Meet me…in the center of the earth

Surrender to its wisdom, awaken to your rebirth

Meet me…far beyond the ageless universe

Bask in love’s perfection; nothing’s better, nothing’s worse.

Meet me when you’re willing, meet me when you can

It’s there I’ll give my best to you – my mind, my heart, my hands.

-Mary J. Hill 2005

Margret Sleeps

Mary Hill has been caring for her ailing mother for the last five years. Her mother has pulmonary fibrosis, among many other problems. Margaret Hill is at home, bedridden and under the constant care of her daughter along with private duty help. Recently, she is also under the medical direction of a local Hospice. I met Mary at a writing workshop and it was with a refreshing openness, curiosity and acceptance of the beauty of this thing we call life and death that Mary told me about her mother. I expressed an interest and love of sketching people in diverse scenarios. It was then with a tremendous leap of faith and generosity that Mary invited me to her mother’s home to meet and sketch her Mom. When I was introduced to Margaret, she clutched my hand with a surprisingly firm grip the whole time we talked. A CD was playing soothing Christian music by Ruth Fazal and when we weren’t talking Margaret would close her eyes and hum to the songs. She falls asleep every night to this same music and at her request listens to these same songs many times a day. “They are my favorites,” she shares with a smile. I asked her if I could sketch and she gladly agreed. A rocking chair, and a great source of pride, as it is the same rocking chair that Margaret had rocked all 5 of her children and many grandchildren to sleep in, sat at the foot of her bed. I sat down in the seat of honor and quietly blocked in the scene and before long Margaret was fast asleep.
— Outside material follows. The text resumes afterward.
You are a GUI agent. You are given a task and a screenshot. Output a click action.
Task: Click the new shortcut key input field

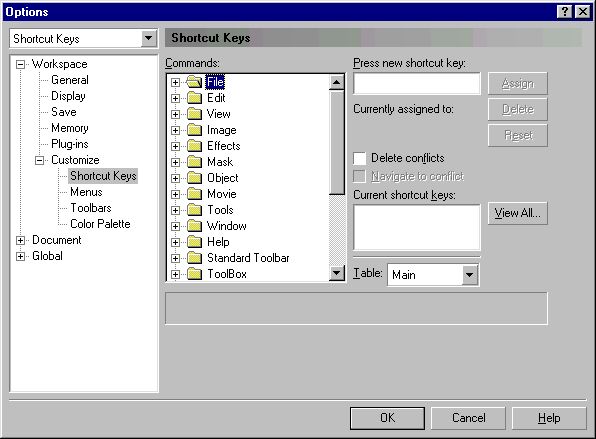pos(417,83)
Mary felt my presence and attention had a soothing affect on Margaret. Mary left the room to afford me quiet, focused time to sketch. Her mother breathed evenly with fresh oxygen being supplied by a noisy oxygen concentrator that was down the hallway in the living room. The machine made a constant sound much like a scuba diving apparatus.

From where I sat at the foot of the bed, I could see Mary down the hall at the kitchen table writing in her journal. I thought she might be curious about my drawing so once I had the features of Margaret’s face set down in ink, I got up and quietly walked down the hall to show her. I tapped her on the shoulder and showed her the early stages of the drawing. She was moved to tears at the startling reality and solemn beauty of her mother. She said I had captured the essence and expression of her mother right down to the slight worry lines that often furrow her brow. I had never had someone cry when they saw my work before. I felt I was doing something important by documenting this fleeting moment. When I returned to work I proceeded with quiet deliberateness. Drawing and listening to Margaret’s breath left me with a sense of peace and a certainty that this was an important drawing.